#### PROVIDED DATA
==*==

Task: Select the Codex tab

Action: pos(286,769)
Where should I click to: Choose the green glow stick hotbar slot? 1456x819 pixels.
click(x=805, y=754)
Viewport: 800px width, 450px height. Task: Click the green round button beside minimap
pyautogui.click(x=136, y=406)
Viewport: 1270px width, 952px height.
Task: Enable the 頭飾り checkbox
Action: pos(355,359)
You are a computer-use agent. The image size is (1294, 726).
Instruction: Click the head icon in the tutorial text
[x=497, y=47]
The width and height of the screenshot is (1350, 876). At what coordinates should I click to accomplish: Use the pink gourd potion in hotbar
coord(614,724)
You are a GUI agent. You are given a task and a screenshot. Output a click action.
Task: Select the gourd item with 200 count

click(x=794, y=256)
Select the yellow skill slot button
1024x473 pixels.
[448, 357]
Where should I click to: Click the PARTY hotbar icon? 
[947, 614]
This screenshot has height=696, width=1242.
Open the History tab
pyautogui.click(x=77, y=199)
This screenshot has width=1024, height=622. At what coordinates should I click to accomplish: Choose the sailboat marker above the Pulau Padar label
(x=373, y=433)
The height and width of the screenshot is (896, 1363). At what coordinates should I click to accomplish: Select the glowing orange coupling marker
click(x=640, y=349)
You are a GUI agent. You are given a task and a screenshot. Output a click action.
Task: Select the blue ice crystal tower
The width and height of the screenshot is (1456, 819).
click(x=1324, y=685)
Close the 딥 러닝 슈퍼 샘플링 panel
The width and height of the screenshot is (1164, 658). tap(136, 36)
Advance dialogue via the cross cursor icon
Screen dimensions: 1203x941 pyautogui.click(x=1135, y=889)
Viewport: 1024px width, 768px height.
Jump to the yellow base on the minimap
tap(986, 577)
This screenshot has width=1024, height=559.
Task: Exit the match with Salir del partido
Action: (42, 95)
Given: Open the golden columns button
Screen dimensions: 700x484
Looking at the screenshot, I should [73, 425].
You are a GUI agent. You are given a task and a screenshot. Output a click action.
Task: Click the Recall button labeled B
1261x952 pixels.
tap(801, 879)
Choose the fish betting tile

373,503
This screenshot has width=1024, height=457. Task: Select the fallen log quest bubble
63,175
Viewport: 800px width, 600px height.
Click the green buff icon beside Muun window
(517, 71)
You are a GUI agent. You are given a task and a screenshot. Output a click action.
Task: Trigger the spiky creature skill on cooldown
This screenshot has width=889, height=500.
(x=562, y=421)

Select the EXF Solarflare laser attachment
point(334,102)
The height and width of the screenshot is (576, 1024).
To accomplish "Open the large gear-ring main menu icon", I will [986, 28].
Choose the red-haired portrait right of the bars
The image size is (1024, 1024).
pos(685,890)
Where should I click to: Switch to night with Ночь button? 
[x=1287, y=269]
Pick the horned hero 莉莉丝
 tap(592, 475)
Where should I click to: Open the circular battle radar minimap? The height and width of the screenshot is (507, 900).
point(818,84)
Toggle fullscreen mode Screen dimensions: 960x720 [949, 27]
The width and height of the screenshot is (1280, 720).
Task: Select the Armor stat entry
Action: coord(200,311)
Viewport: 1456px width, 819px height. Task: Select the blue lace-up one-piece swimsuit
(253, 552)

==*==

#### AIM
Render the records above as a Markdown table with two columns, Row and Line, where each non-blank line gets its own numbered row. Leave out the blank lines.

#### EXERCISE RESULT
| Row | Line |
|---|---|
| 1 | Task: Select the Codex tab |
| 2 | Action: pos(286,769) |
| 3 | Where should I click to: Choose the green glow stick hotbar slot? 1456x819 pixels. |
| 4 | click(x=805, y=754) |
| 5 | Viewport: 800px width, 450px height. Task: Click the green round button beside minimap |
| 6 | pyautogui.click(x=136, y=406) |
| 7 | Viewport: 1270px width, 952px height. |
| 8 | Task: Enable the 頭飾り checkbox |
| 9 | Action: pos(355,359) |
| 10 | You are a computer-use agent. The image size is (1294, 726). |
| 11 | Instruction: Click the head icon in the tutorial text |
| 12 | [x=497, y=47] |
| 13 | The width and height of the screenshot is (1350, 876). At what coordinates should I click to accomplish: Use the pink gourd potion in hotbar |
| 14 | coord(614,724) |
| 15 | You are a GUI agent. You are given a task and a screenshot. Output a click action. |
| 16 | Task: Select the gourd item with 200 count |
| 17 | click(x=794, y=256) |
| 18 | Select the yellow skill slot button |
| 19 | 1024x473 pixels. |
| 20 | [448, 357] |
| 21 | Where should I click to: Click the PARTY hotbar icon?  |
| 22 | [947, 614] |
| 23 | This screenshot has height=696, width=1242. |
| 24 | Open the History tab |
| 25 | pyautogui.click(x=77, y=199) |
| 26 | This screenshot has width=1024, height=622. At what coordinates should I click to accomplish: Choose the sailboat marker above the Pulau Padar label |
| 27 | (x=373, y=433) |
| 28 | The height and width of the screenshot is (896, 1363). At what coordinates should I click to accomplish: Select the glowing orange coupling marker |
| 29 | click(x=640, y=349) |
| 30 | You are a GUI agent. You are given a task and a screenshot. Output a click action. |
| 31 | Task: Select the blue ice crystal tower |
| 32 | The width and height of the screenshot is (1456, 819). |
| 33 | click(x=1324, y=685) |
| 34 | Close the 딥 러닝 슈퍼 샘플링 panel |
| 35 | The width and height of the screenshot is (1164, 658). tap(136, 36) |
| 36 | Advance dialogue via the cross cursor icon |
| 37 | Screen dimensions: 1203x941 pyautogui.click(x=1135, y=889) |
| 38 | Viewport: 1024px width, 768px height. |
| 39 | Jump to the yellow base on the minimap |
| 40 | tap(986, 577) |
| 41 | This screenshot has width=1024, height=559. |
| 42 | Task: Exit the match with Salir del partido |
| 43 | Action: (42, 95) |
| 44 | Given: Open the golden columns button |
| 45 | Screen dimensions: 700x484 |
| 46 | Looking at the screenshot, I should [73, 425]. |
| 47 | You are a GUI agent. You are given a task and a screenshot. Output a click action. |
| 48 | Task: Click the Recall button labeled B |
| 49 | 1261x952 pixels. |
| 50 | tap(801, 879) |
| 51 | Choose the fish betting tile |
| 52 | 373,503 |
| 53 | This screenshot has width=1024, height=457. Task: Select the fallen log quest bubble |
| 54 | 63,175 |
| 55 | Viewport: 800px width, 600px height. |
| 56 | Click the green buff icon beside Muun window |
| 57 | (517, 71) |
| 58 | You are a GUI agent. You are given a task and a screenshot. Output a click action. |
| 59 | Task: Trigger the spiky creature skill on cooldown |
| 60 | This screenshot has width=889, height=500. |
| 61 | (x=562, y=421) |
| 62 | Select the EXF Solarflare laser attachment |
| 63 | point(334,102) |
| 64 | The height and width of the screenshot is (576, 1024). |
| 65 | To accomplish "Open the large gear-ring main menu icon", I will [986, 28]. |
| 66 | Choose the red-haired portrait right of the bars |
| 67 | The image size is (1024, 1024). |
| 68 | pos(685,890) |
| 69 | Where should I click to: Switch to night with Ночь button?  |
| 70 | [x=1287, y=269] |
| 71 | Pick the horned hero 莉莉丝 |
| 72 |  tap(592, 475) |
| 73 | Where should I click to: Open the circular battle radar minimap? The height and width of the screenshot is (507, 900). |
| 74 | point(818,84) |
| 75 | Toggle fullscreen mode Screen dimensions: 960x720 [949, 27] |
| 76 | The width and height of the screenshot is (1280, 720). |
| 77 | Task: Select the Armor stat entry |
| 78 | Action: coord(200,311) |
| 79 | Viewport: 1456px width, 819px height. Task: Select the blue lace-up one-piece swimsuit |
| 80 | (253, 552) |